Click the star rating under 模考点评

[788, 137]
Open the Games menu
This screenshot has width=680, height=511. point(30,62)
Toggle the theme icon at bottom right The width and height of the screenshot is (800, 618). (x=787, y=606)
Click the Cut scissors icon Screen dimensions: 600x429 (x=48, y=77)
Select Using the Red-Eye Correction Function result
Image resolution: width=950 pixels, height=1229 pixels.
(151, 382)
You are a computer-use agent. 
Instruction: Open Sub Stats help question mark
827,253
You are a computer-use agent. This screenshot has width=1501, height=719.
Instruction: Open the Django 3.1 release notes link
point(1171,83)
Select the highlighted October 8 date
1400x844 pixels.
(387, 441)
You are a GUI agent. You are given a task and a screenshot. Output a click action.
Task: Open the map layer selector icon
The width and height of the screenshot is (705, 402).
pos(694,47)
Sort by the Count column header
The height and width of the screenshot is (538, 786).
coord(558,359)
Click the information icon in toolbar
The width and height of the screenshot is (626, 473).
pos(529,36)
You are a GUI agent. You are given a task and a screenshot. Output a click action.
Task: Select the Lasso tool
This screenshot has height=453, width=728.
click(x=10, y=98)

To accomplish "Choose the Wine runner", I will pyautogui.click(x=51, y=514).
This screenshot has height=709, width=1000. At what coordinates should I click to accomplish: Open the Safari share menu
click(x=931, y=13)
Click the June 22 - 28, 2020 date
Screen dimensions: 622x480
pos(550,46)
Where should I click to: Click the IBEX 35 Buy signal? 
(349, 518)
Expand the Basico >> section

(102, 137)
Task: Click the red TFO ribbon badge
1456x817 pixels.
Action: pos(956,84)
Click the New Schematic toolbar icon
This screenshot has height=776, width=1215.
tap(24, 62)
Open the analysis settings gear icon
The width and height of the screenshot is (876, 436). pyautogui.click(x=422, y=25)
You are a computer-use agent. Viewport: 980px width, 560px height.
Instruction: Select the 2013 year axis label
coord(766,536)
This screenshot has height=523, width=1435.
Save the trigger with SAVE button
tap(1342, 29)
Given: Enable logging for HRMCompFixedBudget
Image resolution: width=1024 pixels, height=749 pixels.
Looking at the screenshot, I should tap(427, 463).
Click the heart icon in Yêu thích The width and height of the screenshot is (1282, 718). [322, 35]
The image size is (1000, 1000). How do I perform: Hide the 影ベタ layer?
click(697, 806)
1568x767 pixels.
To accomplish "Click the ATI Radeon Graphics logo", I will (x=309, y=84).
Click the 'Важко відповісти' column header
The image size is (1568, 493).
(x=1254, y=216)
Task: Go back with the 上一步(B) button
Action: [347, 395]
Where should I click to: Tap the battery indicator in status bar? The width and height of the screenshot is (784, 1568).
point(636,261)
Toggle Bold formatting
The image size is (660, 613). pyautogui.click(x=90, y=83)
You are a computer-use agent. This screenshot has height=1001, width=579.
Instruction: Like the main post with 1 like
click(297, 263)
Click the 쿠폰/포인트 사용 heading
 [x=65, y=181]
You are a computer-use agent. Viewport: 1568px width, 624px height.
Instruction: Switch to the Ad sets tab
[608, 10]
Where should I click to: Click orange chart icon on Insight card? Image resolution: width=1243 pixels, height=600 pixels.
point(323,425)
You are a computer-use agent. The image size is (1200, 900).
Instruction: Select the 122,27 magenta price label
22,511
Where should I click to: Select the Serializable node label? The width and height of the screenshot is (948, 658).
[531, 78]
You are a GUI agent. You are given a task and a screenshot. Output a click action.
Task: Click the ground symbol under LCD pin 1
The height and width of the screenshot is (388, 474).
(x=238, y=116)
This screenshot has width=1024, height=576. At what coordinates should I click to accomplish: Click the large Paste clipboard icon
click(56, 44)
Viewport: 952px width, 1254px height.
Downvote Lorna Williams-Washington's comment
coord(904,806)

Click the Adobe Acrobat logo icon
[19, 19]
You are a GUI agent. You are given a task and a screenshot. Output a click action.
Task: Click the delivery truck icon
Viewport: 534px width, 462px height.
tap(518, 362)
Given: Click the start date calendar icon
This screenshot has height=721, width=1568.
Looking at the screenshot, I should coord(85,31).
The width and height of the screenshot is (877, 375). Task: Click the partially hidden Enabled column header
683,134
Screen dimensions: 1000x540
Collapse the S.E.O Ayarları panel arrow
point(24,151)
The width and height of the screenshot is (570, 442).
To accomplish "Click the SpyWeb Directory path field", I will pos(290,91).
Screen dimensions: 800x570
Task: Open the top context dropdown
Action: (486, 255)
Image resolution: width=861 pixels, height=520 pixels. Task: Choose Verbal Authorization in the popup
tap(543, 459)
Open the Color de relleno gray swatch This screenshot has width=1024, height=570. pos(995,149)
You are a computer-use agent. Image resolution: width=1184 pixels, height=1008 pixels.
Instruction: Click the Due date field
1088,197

_ _ _ _

WORK TO COMPLETE: Write out every entry again, exactly as it appears.

ANSWER BELOW:
Click the star rating under 模考点评

[788, 137]
Open the Games menu
This screenshot has width=680, height=511. point(30,62)
Toggle the theme icon at bottom right The width and height of the screenshot is (800, 618). (x=787, y=606)
Click the Cut scissors icon Screen dimensions: 600x429 (x=48, y=77)
Select Using the Red-Eye Correction Function result
Image resolution: width=950 pixels, height=1229 pixels.
(151, 382)
You are a computer-use agent. 
Instruction: Open Sub Stats help question mark
827,253
You are a computer-use agent. This screenshot has width=1501, height=719.
Instruction: Open the Django 3.1 release notes link
point(1171,83)
Select the highlighted October 8 date
1400x844 pixels.
(387, 441)
You are a GUI agent. You are given a task and a screenshot. Output a click action.
Task: Open the map layer selector icon
The width and height of the screenshot is (705, 402).
pos(694,47)
Sort by the Count column header
The height and width of the screenshot is (538, 786).
coord(558,359)
Click the information icon in toolbar
The width and height of the screenshot is (626, 473).
pos(529,36)
You are a GUI agent. You are given a task and a screenshot. Output a click action.
Task: Select the Lasso tool
This screenshot has height=453, width=728.
click(x=10, y=98)

To accomplish "Choose the Wine runner", I will pyautogui.click(x=51, y=514).
This screenshot has height=709, width=1000. At what coordinates should I click to accomplish: Open the Safari share menu
click(x=931, y=13)
Click the June 22 - 28, 2020 date
Screen dimensions: 622x480
pos(550,46)
Where should I click to: Click the IBEX 35 Buy signal? 
(349, 518)
Expand the Basico >> section

(102, 137)
Task: Click the red TFO ribbon badge
1456x817 pixels.
Action: pos(956,84)
Click the New Schematic toolbar icon
This screenshot has height=776, width=1215.
tap(24, 62)
Open the analysis settings gear icon
The width and height of the screenshot is (876, 436). pyautogui.click(x=422, y=25)
You are a computer-use agent. Viewport: 980px width, 560px height.
Instruction: Select the 2013 year axis label
coord(766,536)
This screenshot has height=523, width=1435.
Save the trigger with SAVE button
tap(1342, 29)
Given: Enable logging for HRMCompFixedBudget
Image resolution: width=1024 pixels, height=749 pixels.
Looking at the screenshot, I should tap(427, 463).
Click the heart icon in Yêu thích The width and height of the screenshot is (1282, 718). [322, 35]
The image size is (1000, 1000). How do I perform: Hide the 影ベタ layer?
click(697, 806)
1568x767 pixels.
To accomplish "Click the ATI Radeon Graphics logo", I will (x=309, y=84).
Click the 'Важко відповісти' column header
The image size is (1568, 493).
(x=1254, y=216)
Task: Go back with the 上一步(B) button
Action: [347, 395]
Where should I click to: Tap the battery indicator in status bar? The width and height of the screenshot is (784, 1568).
point(636,261)
Toggle Bold formatting
The image size is (660, 613). pyautogui.click(x=90, y=83)
You are a computer-use agent. This screenshot has height=1001, width=579.
Instruction: Like the main post with 1 like
click(297, 263)
Click the 쿠폰/포인트 사용 heading
 [x=65, y=181]
You are a computer-use agent. Viewport: 1568px width, 624px height.
Instruction: Switch to the Ad sets tab
[608, 10]
Where should I click to: Click orange chart icon on Insight card? Image resolution: width=1243 pixels, height=600 pixels.
point(323,425)
You are a computer-use agent. The image size is (1200, 900).
Instruction: Select the 122,27 magenta price label
22,511
Where should I click to: Select the Serializable node label? The width and height of the screenshot is (948, 658).
[531, 78]
You are a GUI agent. You are given a task and a screenshot. Output a click action.
Task: Click the ground symbol under LCD pin 1
The height and width of the screenshot is (388, 474).
(x=238, y=116)
This screenshot has width=1024, height=576. At what coordinates should I click to accomplish: Click the large Paste clipboard icon
click(56, 44)
Viewport: 952px width, 1254px height.
Downvote Lorna Williams-Washington's comment
coord(904,806)

Click the Adobe Acrobat logo icon
[19, 19]
You are a GUI agent. You are given a task and a screenshot. Output a click action.
Task: Click the delivery truck icon
Viewport: 534px width, 462px height.
tap(518, 362)
Given: Click the start date calendar icon
This screenshot has height=721, width=1568.
Looking at the screenshot, I should coord(85,31).
The width and height of the screenshot is (877, 375). Task: Click the partially hidden Enabled column header
683,134
Screen dimensions: 1000x540
Collapse the S.E.O Ayarları panel arrow
point(24,151)
The width and height of the screenshot is (570, 442).
To accomplish "Click the SpyWeb Directory path field", I will pos(290,91).
Screen dimensions: 800x570
Task: Open the top context dropdown
Action: (486, 255)
Image resolution: width=861 pixels, height=520 pixels. Task: Choose Verbal Authorization in the popup
tap(543, 459)
Open the Color de relleno gray swatch This screenshot has width=1024, height=570. pos(995,149)
You are a computer-use agent. Image resolution: width=1184 pixels, height=1008 pixels.
Instruction: Click the Due date field
1088,197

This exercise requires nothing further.